Download or read book Mommy Burnout written by Dr. Sheryl G. Ziegler and published by HarperCollins. This book was released on 2018-02-20 with total page 293 pages. Available in PDF, EPUB and Kindle. Book excerpt: The ultimate must-read handbook for the modern mother: a practical, and positive tool to help free women from the debilitating notion of being the "perfect mom," filled with funny and all too relatable true-life stories and realistic suggestions to stop the burnout cycle, and protect our kids from the damage burnout can cause. Moms, do you feel tired? Overwhelmed? Have you continually put off the things you need to do for you? Do you feel like it’s all worth it because your kids are happy? Are you "over" being a mother? If you answered yes to these questions, you’re not alone. Parents today want to create the ideal childhood for their children. Women strive to be the picture-perfect Pinterest mother that looks amazing, hosts the best birthday parties in town, posts the most "liked" photos, and serves delicious, nutritious home-cooked meals in her neat, organized home after ferrying the kids to school and a host of extracurricular activities on time. This drive, while noble, can also be destructive, causing stress and anxiety that leads to "mommy burnout." Psychologist and family counselor Dr. Sheryl Ziegler is well-versed in the stress that moms face, and the burden of guilt they carry because they often feel like they aren’t doing enough for their kids’ happiness. A mother of three herself, Dr.

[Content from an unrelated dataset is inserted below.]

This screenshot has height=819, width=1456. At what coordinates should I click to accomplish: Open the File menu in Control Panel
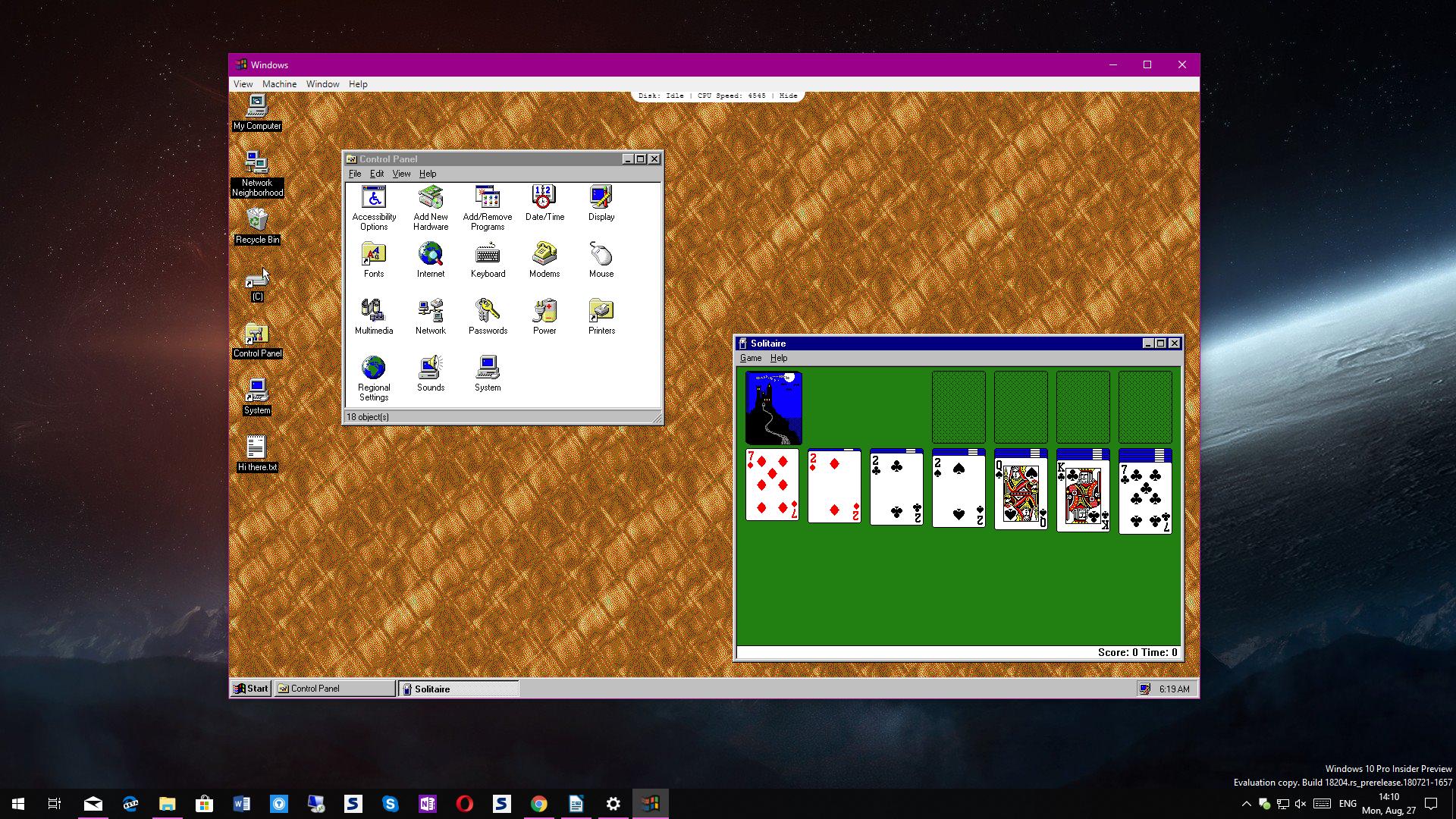(354, 174)

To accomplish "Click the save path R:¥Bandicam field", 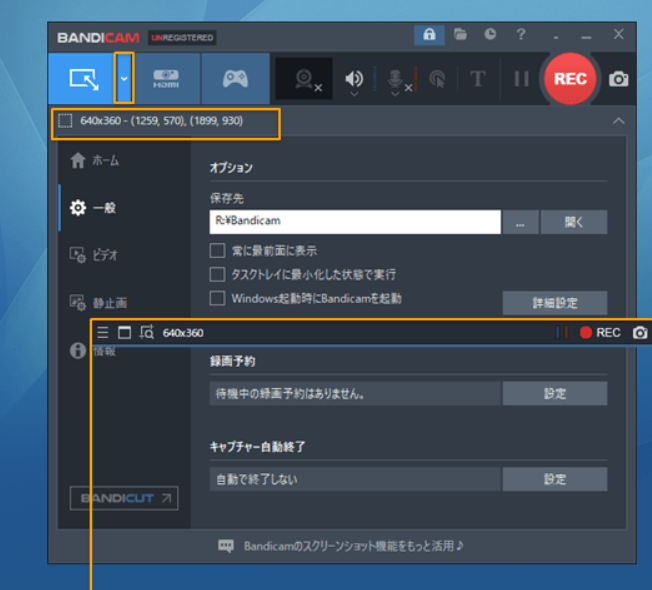I will pyautogui.click(x=354, y=222).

Z—as she’s affectionately known by her many patients—recognizes and understands that modern moms are all too often plagued by exhaustion, failure, isolation, self-doubt, and a general lack of self-love, and their families are also feeling the effects, too. Over the last nineteen years working with families and children, Dr. Z has devised a prescriptive program for addressing "mommy burnout"—teaching moms that they can learn to re-energize themselves and still feel good about their families and their lives. In this warm and empathetic guide, she examines this modern epidemic among mothers who put their children’s happiness above their own, and offers empowering, proven solutions for alleviating this condition, saving marriages and keeping kids happy in the process.